J’écoutais hier, le 18 juin, à l’émission des nouvelles de 4 heures à radio Kiskeya, une intervention d’un journaliste reporter de cette station, basé au Cap-Haïtien, de passage à la capitale. Malgré son approche plutôt prudente dans ses déclarations, il n’a pu s’empêcher de signaler que le problème d’insalubrité galopante dans la métropole du Nord, était largement relié à un manque criant de moyens pour une gestion efficace des ordures. La ville du Cap-Haïtien n’aurait, à l’en croire, que deux camions compressifs aujourd’hui, alors qu’il y a sept ans, elle en disposait de sept. Il est difficile de faire plus avec moins, n’est-ce pas ? Pourtant, en 1998, un organisme de la diaspora canado-haïtienne, le Regroupement des organismes canado-haïtien pour le développement (ROCAHD), avait entrepris, avec la collaboration d’un organisme de développement communautaire local basé au Cap-Haïtien, un projet exploratoire de transformation des déchets compostables en engrais bio. Cette expérience était très prometteuse et n’était pas dispendieuse. Avec une technologie très préliminaire, on transformait les restes de tables et les déchets organiques en compost tamisé, très riche, excellent pour la production des légumes, entres autres. Cette expérience permettait également de créer des emplois dans un centre de tri, de réduire les déchets à enfouir, de produire un engrais bio et de générer des revenus intéressants à partir des immondices. Mais cette expérience a rapidement été abandonnée, une fois la phase exploratoire complétée et son financement original achevé. La ville du Cap-Haïtien qui avait partie liée à ce projet, n’a pas jugé utile de le soutenir pour en assurer la pérennité avec l’organisme communautaire local qui en gérait le fonctionnement.

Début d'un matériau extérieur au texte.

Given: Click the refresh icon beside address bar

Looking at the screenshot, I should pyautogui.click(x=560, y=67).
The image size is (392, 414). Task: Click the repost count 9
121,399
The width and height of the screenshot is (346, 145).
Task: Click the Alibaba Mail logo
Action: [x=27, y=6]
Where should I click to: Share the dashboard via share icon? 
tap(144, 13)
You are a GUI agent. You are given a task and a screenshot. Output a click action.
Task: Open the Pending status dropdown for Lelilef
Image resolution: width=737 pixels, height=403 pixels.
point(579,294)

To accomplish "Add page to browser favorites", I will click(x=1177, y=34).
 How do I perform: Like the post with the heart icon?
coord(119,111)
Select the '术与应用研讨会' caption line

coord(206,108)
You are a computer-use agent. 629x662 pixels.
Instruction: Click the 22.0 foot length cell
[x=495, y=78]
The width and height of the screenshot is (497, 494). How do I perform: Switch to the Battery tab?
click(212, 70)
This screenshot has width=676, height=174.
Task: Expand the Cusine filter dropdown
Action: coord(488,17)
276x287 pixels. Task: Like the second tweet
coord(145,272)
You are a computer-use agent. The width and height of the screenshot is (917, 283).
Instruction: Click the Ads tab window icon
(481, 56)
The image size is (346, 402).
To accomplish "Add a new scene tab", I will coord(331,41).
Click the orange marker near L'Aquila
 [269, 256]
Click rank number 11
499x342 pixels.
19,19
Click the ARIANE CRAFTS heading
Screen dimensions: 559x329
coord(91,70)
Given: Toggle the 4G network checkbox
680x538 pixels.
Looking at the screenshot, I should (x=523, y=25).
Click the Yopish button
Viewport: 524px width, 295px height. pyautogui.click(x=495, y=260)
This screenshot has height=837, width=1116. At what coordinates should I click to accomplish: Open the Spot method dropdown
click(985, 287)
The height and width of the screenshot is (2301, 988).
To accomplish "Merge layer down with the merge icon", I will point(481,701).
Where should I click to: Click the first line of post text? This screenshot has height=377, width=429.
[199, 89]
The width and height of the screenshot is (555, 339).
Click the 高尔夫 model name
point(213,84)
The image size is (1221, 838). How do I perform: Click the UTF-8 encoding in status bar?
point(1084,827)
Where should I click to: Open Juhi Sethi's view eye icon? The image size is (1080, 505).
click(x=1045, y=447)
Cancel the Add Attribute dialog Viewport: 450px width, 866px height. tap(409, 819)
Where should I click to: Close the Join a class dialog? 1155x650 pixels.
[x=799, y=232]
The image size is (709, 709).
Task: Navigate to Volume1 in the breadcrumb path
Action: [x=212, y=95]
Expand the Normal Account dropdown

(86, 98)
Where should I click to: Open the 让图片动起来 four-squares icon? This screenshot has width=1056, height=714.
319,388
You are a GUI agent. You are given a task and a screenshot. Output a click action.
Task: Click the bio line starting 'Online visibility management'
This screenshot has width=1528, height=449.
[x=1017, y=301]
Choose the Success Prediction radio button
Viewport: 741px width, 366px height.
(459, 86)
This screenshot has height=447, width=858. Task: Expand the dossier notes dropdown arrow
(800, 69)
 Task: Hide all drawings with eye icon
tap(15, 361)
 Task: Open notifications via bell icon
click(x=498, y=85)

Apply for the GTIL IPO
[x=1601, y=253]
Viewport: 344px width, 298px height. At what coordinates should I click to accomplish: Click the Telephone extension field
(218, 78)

Non, en définitive, ce ne sont pas les bonnes idées qui nous manquent. Notre problème, en général, c’est notre manque d’assiduité à mettre en pratique, sans nous décourager en cours de route, celles que nous initions. C’est notre capacité à contempler et à attendre des résultats à moyen et à long termes, qui semble faire défaut, à tout coup. Le manguier que nous avons planté hier ne fleurira certainement pas demain ni ne commencera à produire des mangues le mois prochain. De même, nous ne pouvons pas nous attendre à ramasser 200 000 tonnes métriques de déchets par an avec une flotte de sept ou de 18 camions compressifs ayant une capacité moyenne d’environ 13 mètres cubes chacun, pour un voyage. Si nous pouvons réduire la quantité de nos déchets en en extrayant la partie compostable, ce sera toujours cela de moins à enfouir.
Lors de mes recherches pour la rédaction de cet article, j’ai fureté sur la Toile et j’ai découvert une vidéo captivante sur YouTube (Source : World economic forum), illustrant une histoire à succès dans la résolution d’un problème de gestion des ordures en Éthiopie, en tout point semblable au nôtre. Au moyen d’un incinérateur municipal, on arrive à brûler 1 400 tonnes de déchets par jour, à partir de la décharge de Koshe, en banlieue de Addis-Abeba, la capitale de ce pays. Cette décharge publique avait une superficie équivalente à 36 terrains de football. L’énergie ainsi produite sert à faire fonctionner une turbine électrique qui génère assez de courant pour alimenter 3 millions de foyers. Cette usine produit également 3 millions de briques avec les cendres résiduelles de la combustion des déchets, tout en créant des centaines d’emplois. De plus, le co2 ainsi récupéré équivaut à planter 900 000 arbres par an. Si un tel exemple était dupliqué par Haïti, la décharge de Truitier ne s’en porterait que mieux. La Directrice générale du SMCRS, Madame Habitant, n’aurait qu’à se féliciter de ses bons résultats, sans avoir à prendre elle-même le balai pour une opération de nettoyage médiatisé qui nous a tous laissé à court sur nos attentes légitimes.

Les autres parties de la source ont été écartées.